Stored items:

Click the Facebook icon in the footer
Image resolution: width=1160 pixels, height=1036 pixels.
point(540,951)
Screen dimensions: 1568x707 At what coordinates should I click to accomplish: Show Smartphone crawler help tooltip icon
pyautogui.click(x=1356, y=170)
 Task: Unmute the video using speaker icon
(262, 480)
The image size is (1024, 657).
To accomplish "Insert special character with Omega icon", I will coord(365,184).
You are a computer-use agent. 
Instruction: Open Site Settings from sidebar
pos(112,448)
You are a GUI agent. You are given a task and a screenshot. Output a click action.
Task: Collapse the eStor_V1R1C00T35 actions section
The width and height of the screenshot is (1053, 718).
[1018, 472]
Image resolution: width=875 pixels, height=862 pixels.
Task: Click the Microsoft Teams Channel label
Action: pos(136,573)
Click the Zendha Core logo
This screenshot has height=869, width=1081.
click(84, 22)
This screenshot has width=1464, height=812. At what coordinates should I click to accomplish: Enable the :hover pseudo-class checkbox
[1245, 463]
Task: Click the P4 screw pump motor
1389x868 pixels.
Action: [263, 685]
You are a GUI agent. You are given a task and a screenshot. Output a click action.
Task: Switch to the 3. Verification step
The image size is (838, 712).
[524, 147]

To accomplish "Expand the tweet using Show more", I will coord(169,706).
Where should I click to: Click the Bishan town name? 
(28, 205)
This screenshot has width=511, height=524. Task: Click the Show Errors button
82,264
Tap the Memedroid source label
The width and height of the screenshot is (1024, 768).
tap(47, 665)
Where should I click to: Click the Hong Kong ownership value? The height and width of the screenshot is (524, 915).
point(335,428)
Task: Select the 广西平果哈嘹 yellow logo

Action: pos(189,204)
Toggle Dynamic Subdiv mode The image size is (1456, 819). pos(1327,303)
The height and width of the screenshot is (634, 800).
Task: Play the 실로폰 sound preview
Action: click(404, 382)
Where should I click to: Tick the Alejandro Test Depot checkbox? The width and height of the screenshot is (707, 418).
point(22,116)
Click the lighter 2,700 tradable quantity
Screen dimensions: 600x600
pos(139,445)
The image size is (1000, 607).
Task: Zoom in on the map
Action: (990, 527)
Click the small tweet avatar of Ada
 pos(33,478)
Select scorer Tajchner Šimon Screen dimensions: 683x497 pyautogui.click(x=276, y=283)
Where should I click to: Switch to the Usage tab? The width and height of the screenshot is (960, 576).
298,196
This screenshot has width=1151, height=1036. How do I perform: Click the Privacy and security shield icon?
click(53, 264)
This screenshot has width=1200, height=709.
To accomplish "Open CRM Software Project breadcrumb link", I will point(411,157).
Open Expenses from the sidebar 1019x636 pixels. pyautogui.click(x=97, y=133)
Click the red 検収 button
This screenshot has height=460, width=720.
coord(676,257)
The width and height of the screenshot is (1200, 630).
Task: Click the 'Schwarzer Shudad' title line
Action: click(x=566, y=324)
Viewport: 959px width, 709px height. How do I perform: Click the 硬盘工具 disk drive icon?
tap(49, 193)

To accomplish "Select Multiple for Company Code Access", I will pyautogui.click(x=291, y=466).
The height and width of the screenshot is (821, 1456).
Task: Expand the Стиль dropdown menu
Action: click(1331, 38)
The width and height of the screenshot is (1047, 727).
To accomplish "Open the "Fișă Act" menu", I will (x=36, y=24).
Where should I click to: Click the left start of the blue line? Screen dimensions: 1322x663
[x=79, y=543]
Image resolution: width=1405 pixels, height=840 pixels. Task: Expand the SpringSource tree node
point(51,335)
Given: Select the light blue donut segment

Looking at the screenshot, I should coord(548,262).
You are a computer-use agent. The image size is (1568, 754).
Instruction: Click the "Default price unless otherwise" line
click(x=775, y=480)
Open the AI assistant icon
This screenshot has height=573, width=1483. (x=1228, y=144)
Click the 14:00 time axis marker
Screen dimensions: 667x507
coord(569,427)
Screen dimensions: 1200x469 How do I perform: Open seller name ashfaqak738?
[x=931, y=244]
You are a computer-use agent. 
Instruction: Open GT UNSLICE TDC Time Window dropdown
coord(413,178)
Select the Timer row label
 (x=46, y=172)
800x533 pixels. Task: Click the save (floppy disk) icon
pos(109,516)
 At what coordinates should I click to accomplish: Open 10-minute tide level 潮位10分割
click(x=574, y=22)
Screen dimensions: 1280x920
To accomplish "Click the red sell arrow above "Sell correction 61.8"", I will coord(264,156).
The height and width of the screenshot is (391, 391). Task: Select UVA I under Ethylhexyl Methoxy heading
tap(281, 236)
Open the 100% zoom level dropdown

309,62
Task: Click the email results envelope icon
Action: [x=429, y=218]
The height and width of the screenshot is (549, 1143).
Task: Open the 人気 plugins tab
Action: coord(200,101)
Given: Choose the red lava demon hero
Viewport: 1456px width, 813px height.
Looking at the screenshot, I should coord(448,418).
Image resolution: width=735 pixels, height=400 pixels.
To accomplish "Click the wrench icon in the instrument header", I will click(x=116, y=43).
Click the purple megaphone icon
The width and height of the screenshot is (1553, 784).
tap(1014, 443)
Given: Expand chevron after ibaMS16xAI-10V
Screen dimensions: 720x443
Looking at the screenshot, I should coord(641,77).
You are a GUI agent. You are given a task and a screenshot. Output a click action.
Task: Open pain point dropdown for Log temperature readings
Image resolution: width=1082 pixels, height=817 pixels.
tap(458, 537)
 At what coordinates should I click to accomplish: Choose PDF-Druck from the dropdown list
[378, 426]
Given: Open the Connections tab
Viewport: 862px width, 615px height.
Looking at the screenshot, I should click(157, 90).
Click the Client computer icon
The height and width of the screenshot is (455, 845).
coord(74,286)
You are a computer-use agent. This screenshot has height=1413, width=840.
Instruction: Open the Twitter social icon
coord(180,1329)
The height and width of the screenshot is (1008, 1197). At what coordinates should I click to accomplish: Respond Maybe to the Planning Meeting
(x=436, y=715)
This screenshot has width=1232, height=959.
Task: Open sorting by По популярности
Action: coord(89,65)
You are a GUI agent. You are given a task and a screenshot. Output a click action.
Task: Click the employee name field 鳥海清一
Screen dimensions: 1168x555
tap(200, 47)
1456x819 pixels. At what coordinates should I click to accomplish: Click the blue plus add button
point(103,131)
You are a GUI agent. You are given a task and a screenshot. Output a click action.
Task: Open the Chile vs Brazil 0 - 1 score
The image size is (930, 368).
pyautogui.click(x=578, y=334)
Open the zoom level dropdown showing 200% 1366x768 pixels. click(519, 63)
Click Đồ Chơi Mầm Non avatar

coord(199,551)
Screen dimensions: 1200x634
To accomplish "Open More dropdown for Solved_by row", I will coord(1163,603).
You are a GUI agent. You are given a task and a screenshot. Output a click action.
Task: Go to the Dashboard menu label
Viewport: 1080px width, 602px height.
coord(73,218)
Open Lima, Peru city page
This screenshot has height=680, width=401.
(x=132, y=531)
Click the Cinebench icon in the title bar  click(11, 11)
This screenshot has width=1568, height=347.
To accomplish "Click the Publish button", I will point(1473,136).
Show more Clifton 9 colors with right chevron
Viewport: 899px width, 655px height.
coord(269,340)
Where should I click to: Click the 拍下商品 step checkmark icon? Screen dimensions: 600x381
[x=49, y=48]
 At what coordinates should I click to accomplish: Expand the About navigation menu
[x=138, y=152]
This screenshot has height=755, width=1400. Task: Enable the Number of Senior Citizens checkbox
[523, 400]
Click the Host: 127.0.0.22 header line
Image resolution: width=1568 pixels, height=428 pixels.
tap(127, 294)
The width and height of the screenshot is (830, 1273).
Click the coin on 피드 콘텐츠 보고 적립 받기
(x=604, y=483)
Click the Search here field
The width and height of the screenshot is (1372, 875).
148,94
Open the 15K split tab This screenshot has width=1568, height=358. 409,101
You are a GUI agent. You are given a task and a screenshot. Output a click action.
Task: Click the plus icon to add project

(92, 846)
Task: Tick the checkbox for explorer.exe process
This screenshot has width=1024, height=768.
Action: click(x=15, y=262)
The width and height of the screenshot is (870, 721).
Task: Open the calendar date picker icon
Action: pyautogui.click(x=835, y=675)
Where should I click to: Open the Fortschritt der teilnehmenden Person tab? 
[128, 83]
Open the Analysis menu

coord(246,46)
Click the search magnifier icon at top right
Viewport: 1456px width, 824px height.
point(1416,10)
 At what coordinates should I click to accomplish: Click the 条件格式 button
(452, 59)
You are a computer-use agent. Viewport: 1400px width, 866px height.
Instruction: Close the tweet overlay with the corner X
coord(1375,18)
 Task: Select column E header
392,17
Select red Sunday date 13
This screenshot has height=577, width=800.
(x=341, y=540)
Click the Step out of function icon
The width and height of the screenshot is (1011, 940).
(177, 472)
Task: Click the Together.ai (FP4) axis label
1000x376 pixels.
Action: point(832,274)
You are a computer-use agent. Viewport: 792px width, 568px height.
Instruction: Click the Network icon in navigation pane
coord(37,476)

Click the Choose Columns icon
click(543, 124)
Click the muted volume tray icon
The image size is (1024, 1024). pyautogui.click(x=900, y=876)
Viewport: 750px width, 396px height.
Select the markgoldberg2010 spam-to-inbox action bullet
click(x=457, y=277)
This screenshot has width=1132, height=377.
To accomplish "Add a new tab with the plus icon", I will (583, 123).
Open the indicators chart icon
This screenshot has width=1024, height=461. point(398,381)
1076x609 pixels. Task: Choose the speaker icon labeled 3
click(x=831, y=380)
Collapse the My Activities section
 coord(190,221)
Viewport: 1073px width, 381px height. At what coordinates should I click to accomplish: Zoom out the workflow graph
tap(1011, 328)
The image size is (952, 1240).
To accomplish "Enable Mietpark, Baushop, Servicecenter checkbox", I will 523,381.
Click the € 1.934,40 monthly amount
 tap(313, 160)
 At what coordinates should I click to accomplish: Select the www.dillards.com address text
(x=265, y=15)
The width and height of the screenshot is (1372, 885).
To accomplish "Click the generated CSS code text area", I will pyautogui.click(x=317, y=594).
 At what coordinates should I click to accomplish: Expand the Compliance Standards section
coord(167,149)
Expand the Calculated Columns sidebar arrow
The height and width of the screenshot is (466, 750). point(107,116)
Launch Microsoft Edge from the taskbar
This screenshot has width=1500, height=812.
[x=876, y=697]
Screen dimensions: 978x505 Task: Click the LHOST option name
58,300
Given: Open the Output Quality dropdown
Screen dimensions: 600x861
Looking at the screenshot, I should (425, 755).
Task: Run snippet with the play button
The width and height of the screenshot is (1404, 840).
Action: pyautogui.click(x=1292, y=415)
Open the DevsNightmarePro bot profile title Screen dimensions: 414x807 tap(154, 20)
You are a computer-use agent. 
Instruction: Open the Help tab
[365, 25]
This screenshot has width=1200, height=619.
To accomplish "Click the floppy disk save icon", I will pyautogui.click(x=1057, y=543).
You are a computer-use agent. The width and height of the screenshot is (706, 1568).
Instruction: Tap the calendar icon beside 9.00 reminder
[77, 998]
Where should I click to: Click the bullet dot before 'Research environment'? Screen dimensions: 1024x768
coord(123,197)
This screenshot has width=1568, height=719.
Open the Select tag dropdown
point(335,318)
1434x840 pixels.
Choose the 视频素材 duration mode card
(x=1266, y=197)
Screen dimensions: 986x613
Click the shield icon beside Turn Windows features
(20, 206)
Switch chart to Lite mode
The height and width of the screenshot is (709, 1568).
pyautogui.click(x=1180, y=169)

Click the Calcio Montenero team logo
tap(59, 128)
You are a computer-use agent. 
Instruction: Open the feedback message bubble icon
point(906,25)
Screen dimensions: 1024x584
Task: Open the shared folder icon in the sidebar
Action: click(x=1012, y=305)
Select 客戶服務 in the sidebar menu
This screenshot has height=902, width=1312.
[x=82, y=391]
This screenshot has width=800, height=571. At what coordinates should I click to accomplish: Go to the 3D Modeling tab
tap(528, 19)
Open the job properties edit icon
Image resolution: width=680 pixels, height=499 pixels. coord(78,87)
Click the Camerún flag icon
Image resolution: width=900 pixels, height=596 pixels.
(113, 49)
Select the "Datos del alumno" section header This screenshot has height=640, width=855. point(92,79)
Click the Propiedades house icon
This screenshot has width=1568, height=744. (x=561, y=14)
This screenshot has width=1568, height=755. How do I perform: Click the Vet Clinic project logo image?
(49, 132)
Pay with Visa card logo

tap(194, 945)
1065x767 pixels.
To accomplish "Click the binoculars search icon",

▶ WHAT THE EXERCISE ASKS
From the records above, print exactly the lines that run from the line with "The height and width of the screenshot is (1008, 1197)." to the line with "Click the Cinebench", inclusive.

▶ RESULT OF THIS TASK
The height and width of the screenshot is (1008, 1197). At what coordinates should I click to accomplish: Respond Maybe to the Planning Meeting
(x=436, y=715)
This screenshot has width=1232, height=959.
Task: Open sorting by По популярности
Action: coord(89,65)
You are a GUI agent. You are given a task and a screenshot. Output a click action.
Task: Click the employee name field 鳥海清一
Screen dimensions: 1168x555
tap(200, 47)
1456x819 pixels. At what coordinates should I click to accomplish: Click the blue plus add button
point(103,131)
You are a GUI agent. You are given a task and a screenshot. Output a click action.
Task: Open the Chile vs Brazil 0 - 1 score
The image size is (930, 368).
pyautogui.click(x=578, y=334)
Open the zoom level dropdown showing 200% 1366x768 pixels. click(519, 63)
Click Đồ Chơi Mầm Non avatar

coord(199,551)
Screen dimensions: 1200x634
To accomplish "Open More dropdown for Solved_by row", I will coord(1163,603).
You are a GUI agent. You are given a task and a screenshot. Output a click action.
Task: Go to the Dashboard menu label
Viewport: 1080px width, 602px height.
coord(73,218)
Open Lima, Peru city page
This screenshot has height=680, width=401.
(x=132, y=531)
Click the Cinebench icon in the title bar  click(11, 11)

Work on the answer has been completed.